— В угол поставите? — раздался шутливый голос.
— Нет. Не пущу на новогодний банкет.
— Это беспредел! — завопили ребята.
Лось невозмутимо пожал плечами.
— Кому не нравится, возвращайтесь в Москву.
— Ужас! — с набитым ртом произнесла Люба.
— Говорят, он в поездках всегда так себя ведет, — заметил Санек.
— Вот зверюга! — Люба подцепила с блюда последний бутерброд с семгой. — Ладно, завтра после концертов мы отыграемся. Будем гулять всю ночь, и ничего он не поделает.
Женя слушала ее вполуха, глядя на дверь. Она ждала, появится или нет Карцев. Тот не появлялся, подтверждая правоту Сидоренко. Любка закончила трапезу, напилась кофе, и они все втроем дружно направились в актовый зал.
Лось пришел минут через десять. Зачитал завтрашнее расписание, повторил приказ не есть мороженого, не пить спиртного и не тусоваться в номерах до окончания концертной программы. Затем все разошлись по своим комнатам.
Женя расстелила постель и легла. Люба тоже легла, включила над кроватью бра, достала из тумбочки журнал.
— Я почитаю немного, не возражаешь?
— Читай, — разрешила Женя и закрыла глаза.
Ее тотчас сморил сон.
Разбудил Женю звонкий Любин голос.
— Ну что, приснился тебе Санек?
— При чем тут Санек? — Женя сладко зевнула и села на кровати.
— Как же! «На новом месте приснись жених невесте!» — Люба насмешливо подмигнула.
Она была уже полностью одета и причесана, кровать застелена.
— Ты слишком долго спишь. Явно, у тебя переутомление. Тебе нужно бежать от Столбового.
— Заткнись, — спокойно проговорила Женя и не спеша спустила ноги на коврик.
— Сегодня тридцать первое, — напомнила Люба.
— Знаю.
— В столовой уже елку наряжают. Я ходила смотреть, пока ты тут дрыхла. Огромная елка, до самого потолка. Я еще с ди-джеем познакомилась — классный парень.

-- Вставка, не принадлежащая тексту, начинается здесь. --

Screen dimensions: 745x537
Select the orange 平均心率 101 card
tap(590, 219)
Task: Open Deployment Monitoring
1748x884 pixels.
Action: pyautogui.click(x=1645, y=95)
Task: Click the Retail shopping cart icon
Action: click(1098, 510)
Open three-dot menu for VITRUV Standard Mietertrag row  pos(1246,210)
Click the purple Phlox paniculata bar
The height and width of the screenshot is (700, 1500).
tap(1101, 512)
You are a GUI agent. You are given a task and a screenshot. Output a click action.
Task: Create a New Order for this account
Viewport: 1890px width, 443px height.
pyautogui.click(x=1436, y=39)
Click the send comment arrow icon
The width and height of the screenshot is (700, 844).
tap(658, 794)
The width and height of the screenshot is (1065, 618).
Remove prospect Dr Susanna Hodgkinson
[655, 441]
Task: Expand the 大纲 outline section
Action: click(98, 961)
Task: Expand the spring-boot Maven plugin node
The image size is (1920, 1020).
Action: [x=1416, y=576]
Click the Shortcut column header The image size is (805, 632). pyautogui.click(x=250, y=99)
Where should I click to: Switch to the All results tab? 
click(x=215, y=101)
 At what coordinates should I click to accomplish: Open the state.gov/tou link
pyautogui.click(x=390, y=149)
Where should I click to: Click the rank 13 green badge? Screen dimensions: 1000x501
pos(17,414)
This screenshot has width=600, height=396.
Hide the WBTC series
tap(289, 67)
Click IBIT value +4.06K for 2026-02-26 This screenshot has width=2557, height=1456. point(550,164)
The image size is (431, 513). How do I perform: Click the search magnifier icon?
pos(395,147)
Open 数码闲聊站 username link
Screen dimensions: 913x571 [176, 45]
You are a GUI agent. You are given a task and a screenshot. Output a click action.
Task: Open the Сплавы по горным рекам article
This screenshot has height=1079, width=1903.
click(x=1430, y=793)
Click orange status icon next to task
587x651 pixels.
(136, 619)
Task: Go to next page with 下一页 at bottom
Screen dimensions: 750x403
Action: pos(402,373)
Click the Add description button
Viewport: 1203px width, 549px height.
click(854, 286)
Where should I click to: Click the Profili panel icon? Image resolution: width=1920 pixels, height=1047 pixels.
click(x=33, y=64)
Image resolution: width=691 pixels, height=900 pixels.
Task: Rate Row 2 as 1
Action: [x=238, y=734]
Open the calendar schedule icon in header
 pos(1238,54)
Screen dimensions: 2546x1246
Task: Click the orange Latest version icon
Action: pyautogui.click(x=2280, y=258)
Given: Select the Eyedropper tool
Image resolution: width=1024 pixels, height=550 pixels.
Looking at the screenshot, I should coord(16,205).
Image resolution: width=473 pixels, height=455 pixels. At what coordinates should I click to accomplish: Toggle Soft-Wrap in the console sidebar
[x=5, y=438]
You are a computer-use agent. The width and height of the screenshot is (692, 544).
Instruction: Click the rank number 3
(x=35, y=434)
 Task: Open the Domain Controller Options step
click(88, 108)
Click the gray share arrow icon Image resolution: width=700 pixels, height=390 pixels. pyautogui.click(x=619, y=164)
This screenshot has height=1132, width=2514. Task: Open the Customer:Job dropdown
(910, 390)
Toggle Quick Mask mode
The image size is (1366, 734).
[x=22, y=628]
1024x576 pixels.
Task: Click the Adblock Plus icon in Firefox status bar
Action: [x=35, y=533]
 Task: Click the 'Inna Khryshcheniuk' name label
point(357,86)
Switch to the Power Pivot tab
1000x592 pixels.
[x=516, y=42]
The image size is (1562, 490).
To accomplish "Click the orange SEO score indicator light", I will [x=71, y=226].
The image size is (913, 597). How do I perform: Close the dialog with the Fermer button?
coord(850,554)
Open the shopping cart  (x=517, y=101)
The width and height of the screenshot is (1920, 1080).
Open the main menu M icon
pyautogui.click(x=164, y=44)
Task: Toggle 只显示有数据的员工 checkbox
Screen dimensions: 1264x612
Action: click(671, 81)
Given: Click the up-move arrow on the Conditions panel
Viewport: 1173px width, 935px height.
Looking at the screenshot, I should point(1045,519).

— Господи, как ты много успела. — Женя улыбнулась и, протянув руку, сняла со спинки стула халатик.
— Кто рано встает, тому Бог дает, — гордо процитировала Люба.
— Когда у нас завтрак?
— Через пятнадцать минут. А через час мы уже должны сидеть в автобусе. Так что — пошевеливайся, лежебока!
Позавтракав, хористы поехали в город. Открытие фестиваля происходило в зале филармонии. Назначено оно было на двенадцать дня, а с десяти шли акустические репетиции.
Лось заметно волновался. Его обычно добродушное лицо приобрело каменное выражение, он то и дело рявкал на кого-нибудь из ребят, а на сцене и вовсе осатанел.
— Что вы несете?! — орал он на сопрано. — У вас что, несмыкание связок? Опозориться хотите? «Фа» достать не можете! Нужно было спать, а не лясы точить!
— Мы спали, — обиженно оправдывались девчонки.